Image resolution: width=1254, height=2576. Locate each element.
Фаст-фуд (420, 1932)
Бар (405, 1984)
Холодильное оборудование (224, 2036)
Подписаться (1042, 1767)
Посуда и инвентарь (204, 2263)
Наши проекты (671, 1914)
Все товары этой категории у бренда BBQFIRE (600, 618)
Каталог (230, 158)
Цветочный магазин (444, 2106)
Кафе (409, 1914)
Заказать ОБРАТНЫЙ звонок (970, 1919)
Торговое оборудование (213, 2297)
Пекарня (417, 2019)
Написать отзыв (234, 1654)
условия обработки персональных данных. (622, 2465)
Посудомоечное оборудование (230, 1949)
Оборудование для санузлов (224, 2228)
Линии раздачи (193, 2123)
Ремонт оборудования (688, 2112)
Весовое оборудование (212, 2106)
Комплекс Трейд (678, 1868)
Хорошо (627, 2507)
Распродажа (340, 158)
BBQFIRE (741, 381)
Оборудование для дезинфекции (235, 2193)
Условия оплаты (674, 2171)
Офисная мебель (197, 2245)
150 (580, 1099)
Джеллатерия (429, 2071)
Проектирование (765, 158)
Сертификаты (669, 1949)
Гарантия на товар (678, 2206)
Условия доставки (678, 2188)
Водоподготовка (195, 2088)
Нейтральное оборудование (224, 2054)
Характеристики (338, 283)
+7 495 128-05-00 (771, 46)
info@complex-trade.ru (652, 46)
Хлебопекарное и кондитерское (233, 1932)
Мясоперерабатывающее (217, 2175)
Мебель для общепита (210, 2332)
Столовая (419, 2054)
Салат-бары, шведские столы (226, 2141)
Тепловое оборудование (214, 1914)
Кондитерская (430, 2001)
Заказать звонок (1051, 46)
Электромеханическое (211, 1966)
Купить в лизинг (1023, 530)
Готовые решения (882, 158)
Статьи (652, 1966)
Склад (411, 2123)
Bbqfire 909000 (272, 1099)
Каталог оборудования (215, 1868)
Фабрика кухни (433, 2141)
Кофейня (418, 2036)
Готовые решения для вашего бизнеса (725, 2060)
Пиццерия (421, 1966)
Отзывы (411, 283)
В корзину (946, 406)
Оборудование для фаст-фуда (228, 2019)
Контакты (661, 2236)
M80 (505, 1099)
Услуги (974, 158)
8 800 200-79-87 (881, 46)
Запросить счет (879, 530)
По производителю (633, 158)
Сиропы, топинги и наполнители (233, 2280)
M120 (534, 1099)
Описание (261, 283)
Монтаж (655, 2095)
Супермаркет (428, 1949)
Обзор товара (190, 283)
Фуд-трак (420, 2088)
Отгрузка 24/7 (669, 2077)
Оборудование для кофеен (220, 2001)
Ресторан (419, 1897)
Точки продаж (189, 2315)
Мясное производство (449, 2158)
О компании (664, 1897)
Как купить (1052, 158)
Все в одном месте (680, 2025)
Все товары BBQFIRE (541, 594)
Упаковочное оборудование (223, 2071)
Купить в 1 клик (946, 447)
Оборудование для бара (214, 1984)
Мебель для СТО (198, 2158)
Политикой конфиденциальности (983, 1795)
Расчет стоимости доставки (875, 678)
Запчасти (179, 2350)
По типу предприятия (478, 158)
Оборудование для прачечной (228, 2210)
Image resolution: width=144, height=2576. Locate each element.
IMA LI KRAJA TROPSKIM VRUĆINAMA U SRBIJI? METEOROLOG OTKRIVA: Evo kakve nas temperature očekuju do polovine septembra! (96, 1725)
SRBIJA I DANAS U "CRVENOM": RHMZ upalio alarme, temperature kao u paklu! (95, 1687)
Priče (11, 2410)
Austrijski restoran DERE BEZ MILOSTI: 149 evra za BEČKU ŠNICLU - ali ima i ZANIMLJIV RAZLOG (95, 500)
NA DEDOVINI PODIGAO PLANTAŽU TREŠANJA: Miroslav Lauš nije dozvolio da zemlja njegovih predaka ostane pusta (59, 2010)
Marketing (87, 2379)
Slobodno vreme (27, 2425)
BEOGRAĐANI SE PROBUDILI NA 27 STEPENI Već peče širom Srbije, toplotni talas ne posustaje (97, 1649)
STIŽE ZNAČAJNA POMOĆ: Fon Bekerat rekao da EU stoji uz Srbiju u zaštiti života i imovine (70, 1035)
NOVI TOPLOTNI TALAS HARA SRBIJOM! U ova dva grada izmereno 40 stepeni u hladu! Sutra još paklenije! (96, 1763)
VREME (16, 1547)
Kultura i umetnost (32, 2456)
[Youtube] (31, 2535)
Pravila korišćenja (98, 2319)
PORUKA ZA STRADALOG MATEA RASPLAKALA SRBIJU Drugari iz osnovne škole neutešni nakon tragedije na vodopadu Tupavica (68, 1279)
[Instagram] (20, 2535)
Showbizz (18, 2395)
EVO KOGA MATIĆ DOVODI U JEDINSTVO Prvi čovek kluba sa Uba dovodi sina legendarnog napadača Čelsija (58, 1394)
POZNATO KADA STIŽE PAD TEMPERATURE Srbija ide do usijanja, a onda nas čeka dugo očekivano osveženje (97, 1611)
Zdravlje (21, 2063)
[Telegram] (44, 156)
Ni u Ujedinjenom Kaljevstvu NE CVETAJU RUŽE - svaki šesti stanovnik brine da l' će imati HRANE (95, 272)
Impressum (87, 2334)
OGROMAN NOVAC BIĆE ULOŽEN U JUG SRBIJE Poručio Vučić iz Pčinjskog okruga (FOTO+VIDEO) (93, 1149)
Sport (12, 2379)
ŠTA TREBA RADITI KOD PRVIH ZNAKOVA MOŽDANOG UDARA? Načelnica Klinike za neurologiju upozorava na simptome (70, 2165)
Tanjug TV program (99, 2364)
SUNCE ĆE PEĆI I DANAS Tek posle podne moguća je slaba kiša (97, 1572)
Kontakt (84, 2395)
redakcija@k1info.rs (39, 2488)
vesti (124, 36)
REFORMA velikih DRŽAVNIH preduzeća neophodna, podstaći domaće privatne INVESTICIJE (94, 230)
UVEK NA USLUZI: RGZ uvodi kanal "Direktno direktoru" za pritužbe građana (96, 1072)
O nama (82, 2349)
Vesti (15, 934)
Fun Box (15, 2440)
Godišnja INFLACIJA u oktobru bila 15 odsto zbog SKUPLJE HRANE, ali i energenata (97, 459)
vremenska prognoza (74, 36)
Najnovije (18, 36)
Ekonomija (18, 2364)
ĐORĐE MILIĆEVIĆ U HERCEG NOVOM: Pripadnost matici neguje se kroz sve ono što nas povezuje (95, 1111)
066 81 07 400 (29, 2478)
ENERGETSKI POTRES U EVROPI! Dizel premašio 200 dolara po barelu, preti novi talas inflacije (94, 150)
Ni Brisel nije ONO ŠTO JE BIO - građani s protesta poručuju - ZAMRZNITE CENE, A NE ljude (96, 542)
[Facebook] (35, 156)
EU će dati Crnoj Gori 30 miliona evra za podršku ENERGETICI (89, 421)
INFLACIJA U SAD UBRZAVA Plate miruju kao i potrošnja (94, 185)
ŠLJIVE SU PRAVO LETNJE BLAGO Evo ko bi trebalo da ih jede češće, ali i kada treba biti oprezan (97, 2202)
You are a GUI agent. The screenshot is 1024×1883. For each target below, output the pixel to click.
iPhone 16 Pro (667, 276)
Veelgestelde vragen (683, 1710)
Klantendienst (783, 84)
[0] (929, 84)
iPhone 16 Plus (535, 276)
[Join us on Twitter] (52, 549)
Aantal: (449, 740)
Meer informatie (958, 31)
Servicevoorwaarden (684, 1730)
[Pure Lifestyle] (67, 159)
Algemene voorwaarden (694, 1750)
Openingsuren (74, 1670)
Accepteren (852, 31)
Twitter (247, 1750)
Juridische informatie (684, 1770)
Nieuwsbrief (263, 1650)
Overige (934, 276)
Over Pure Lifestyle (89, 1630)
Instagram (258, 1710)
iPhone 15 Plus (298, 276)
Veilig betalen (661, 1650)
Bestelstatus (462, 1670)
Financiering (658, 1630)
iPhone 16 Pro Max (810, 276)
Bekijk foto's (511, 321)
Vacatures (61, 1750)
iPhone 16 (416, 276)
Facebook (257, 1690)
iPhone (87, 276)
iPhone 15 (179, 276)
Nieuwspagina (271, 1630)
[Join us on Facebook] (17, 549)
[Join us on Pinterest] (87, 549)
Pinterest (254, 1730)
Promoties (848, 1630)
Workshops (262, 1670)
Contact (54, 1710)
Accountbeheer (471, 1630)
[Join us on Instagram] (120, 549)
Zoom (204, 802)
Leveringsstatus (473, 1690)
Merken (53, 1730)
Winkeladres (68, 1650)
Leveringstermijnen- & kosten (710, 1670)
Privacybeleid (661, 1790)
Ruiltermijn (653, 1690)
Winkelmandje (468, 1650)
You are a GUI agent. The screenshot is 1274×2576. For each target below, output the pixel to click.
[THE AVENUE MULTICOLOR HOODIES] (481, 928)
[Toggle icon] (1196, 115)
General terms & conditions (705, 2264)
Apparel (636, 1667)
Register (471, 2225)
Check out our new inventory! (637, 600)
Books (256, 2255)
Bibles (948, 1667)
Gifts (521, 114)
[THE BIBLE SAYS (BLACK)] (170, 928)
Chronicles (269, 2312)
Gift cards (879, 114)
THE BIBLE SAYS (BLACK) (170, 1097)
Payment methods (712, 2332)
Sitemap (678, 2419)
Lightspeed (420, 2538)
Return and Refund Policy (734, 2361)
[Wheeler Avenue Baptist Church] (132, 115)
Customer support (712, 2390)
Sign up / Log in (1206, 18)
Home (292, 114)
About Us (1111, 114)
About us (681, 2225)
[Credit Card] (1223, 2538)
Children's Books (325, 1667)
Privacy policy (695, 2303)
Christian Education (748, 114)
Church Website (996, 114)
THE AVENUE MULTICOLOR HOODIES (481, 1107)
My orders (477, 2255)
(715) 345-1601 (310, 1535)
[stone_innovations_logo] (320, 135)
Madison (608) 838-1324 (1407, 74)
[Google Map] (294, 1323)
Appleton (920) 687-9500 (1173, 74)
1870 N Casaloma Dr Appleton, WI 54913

____________________

YOUR GOAL ->
Using the records above, say how many lines include the string "SAYS". Only the number is wanted.

SOLUTION TO THIS TASK ->
2